> THE INPUT:
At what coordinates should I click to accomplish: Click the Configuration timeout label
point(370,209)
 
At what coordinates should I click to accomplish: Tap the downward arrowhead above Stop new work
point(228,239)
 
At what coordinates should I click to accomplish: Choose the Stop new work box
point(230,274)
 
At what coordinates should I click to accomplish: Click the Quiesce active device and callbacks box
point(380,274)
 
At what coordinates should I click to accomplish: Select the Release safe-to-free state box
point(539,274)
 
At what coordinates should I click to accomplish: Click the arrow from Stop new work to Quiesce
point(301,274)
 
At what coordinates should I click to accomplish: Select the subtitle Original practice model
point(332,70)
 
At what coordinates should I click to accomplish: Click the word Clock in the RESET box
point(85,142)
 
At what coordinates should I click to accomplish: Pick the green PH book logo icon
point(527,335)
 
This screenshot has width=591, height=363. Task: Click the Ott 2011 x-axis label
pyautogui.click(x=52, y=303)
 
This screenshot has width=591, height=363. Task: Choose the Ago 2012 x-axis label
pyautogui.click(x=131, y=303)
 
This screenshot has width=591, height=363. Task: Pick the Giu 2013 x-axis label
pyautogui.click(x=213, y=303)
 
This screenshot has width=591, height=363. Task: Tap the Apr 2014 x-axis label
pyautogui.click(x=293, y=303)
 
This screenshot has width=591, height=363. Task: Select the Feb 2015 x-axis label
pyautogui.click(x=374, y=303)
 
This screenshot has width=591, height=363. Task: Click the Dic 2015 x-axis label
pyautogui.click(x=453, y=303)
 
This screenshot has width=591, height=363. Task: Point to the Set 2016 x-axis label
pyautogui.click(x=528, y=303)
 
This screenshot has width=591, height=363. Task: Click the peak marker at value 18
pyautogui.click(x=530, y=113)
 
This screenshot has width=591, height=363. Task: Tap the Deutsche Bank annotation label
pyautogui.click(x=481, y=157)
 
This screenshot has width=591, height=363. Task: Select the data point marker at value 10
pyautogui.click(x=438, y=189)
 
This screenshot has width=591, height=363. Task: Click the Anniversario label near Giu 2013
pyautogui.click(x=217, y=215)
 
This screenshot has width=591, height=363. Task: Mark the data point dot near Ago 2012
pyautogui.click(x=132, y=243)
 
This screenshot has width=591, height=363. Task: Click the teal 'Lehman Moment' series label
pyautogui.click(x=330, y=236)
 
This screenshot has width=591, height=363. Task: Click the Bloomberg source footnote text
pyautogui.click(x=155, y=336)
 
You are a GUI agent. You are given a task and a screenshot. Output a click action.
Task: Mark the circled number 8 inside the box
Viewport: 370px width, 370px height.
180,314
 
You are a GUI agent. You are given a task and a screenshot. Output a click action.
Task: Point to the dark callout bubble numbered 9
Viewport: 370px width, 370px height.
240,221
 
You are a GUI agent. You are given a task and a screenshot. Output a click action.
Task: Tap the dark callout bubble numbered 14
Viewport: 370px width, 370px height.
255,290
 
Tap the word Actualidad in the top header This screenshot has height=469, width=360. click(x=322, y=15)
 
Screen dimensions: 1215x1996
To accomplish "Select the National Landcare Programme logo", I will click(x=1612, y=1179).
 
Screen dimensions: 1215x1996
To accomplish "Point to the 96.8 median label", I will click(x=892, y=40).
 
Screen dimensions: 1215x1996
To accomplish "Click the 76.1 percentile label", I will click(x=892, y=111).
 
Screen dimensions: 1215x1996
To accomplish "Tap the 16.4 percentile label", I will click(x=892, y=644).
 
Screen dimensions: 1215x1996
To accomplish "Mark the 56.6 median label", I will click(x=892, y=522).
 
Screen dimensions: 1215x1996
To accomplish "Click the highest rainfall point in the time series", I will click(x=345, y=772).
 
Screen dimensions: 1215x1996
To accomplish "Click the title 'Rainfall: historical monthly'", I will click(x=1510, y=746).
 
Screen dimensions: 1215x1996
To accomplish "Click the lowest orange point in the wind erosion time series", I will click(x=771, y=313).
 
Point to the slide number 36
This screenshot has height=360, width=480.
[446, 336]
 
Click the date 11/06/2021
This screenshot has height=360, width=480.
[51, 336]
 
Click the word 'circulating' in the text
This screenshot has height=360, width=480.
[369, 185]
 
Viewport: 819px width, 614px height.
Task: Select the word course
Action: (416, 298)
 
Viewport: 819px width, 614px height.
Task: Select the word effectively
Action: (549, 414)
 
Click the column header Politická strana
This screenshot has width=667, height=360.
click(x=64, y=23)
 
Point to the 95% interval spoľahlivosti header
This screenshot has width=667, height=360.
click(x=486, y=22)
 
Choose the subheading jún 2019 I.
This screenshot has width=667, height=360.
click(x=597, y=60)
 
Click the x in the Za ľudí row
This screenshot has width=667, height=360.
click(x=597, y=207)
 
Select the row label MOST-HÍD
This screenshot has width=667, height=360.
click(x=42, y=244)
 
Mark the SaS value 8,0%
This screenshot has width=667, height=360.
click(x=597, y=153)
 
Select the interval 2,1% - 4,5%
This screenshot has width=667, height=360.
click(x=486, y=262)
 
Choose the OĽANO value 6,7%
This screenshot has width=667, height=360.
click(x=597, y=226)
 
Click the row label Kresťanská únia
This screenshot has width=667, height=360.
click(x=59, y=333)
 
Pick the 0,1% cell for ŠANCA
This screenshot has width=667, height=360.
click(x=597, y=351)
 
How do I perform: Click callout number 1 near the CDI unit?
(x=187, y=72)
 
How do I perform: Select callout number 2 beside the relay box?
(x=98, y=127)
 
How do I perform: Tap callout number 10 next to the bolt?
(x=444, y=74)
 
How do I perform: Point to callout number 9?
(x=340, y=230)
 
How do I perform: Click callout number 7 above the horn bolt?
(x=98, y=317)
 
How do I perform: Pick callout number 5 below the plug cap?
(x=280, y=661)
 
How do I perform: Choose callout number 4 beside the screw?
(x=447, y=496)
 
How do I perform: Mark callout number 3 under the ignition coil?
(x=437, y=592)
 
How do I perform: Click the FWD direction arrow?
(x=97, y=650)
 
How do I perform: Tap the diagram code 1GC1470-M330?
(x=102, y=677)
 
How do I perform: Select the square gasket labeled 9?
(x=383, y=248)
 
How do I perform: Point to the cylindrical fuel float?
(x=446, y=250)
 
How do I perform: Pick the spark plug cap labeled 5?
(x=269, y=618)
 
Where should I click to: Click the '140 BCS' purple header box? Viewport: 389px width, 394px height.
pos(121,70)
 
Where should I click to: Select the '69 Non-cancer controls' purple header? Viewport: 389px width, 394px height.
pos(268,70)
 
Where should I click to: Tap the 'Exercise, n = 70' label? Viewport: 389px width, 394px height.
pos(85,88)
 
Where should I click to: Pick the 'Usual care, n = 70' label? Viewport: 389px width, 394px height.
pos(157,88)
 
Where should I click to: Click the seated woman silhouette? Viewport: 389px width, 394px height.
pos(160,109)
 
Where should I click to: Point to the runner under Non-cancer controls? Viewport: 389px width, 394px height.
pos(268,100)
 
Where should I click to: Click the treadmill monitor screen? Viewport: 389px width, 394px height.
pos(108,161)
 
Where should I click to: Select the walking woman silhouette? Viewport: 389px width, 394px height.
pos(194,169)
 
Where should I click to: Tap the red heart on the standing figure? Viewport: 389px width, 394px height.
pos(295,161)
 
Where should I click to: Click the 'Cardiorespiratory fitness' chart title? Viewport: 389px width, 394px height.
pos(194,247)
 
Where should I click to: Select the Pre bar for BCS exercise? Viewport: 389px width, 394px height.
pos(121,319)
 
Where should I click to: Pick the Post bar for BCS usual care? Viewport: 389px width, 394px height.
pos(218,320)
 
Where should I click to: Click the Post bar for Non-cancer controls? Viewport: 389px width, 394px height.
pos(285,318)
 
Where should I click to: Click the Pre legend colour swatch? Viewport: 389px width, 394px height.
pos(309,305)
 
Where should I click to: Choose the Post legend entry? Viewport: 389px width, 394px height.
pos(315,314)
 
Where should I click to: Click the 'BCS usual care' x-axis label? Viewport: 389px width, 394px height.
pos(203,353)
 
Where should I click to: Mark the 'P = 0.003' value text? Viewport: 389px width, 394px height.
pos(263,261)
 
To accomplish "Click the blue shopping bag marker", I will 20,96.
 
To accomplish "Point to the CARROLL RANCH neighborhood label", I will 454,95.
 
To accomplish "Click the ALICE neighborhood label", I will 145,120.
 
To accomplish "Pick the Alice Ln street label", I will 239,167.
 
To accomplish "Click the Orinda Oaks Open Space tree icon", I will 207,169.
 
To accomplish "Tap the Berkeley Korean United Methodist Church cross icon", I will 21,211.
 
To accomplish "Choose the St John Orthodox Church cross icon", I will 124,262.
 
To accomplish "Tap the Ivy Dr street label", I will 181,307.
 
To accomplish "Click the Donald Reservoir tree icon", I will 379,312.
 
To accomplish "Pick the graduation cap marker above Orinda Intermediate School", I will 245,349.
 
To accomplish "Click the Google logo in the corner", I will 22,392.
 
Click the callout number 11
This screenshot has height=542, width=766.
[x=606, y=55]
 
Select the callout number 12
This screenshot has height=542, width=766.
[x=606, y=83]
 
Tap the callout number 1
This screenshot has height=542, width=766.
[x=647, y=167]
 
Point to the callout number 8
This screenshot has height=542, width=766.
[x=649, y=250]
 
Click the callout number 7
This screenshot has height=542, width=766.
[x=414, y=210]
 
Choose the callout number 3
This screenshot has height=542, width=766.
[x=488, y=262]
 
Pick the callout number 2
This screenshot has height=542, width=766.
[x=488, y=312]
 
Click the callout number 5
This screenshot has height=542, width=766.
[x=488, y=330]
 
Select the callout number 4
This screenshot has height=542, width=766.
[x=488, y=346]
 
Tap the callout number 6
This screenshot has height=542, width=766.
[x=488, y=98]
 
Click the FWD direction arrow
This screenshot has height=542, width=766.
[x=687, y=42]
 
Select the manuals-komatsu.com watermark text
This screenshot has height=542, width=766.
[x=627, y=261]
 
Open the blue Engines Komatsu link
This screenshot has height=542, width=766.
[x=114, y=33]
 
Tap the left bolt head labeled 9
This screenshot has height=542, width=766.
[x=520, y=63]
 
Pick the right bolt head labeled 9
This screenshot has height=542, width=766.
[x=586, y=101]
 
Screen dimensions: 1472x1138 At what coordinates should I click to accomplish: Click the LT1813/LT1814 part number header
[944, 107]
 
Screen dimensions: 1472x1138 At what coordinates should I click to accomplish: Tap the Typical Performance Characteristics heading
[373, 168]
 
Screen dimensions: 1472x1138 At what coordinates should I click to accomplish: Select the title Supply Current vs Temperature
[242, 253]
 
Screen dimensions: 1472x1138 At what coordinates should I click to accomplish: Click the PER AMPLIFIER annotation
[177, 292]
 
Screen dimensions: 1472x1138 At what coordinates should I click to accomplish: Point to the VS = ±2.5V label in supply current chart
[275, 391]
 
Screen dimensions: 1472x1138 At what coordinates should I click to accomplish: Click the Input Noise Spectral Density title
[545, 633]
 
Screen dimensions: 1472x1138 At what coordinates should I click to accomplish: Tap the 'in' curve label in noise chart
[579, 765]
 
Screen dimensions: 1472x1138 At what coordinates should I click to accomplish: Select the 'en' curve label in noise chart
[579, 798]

> SET TASK: Rewrite the part of the listing starting at the line with "How do I perform: Pick callout" and ending at the line with "pos(108,161)", changing every "callout" to "marker" and leaving everything else as it is. Give only those lines.

> TASK SOLUTION:
How do I perform: Pick marker number 5 below the plug cap?
(x=280, y=661)
 
How do I perform: Choose marker number 4 beside the screw?
(x=447, y=496)
 
How do I perform: Mark marker number 3 under the ignition coil?
(x=437, y=592)
 
How do I perform: Click the FWD direction arrow?
(x=97, y=650)
 
How do I perform: Tap the diagram code 1GC1470-M330?
(x=102, y=677)
 
How do I perform: Select the square gasket labeled 9?
(x=383, y=248)
 
How do I perform: Point to the cylindrical fuel float?
(x=446, y=250)
 
How do I perform: Pick the spark plug cap labeled 5?
(x=269, y=618)
 
Where should I click to: Click the '140 BCS' purple header box? Viewport: 389px width, 394px height.
pos(121,70)
 
Where should I click to: Select the '69 Non-cancer controls' purple header? Viewport: 389px width, 394px height.
pos(268,70)
 
Where should I click to: Tap the 'Exercise, n = 70' label? Viewport: 389px width, 394px height.
pos(85,88)
 
Where should I click to: Pick the 'Usual care, n = 70' label? Viewport: 389px width, 394px height.
pos(157,88)
 
Where should I click to: Click the seated woman silhouette? Viewport: 389px width, 394px height.
pos(160,109)
 
Where should I click to: Point to the runner under Non-cancer controls? Viewport: 389px width, 394px height.
pos(268,100)
 
Where should I click to: Click the treadmill monitor screen? Viewport: 389px width, 394px height.
pos(108,161)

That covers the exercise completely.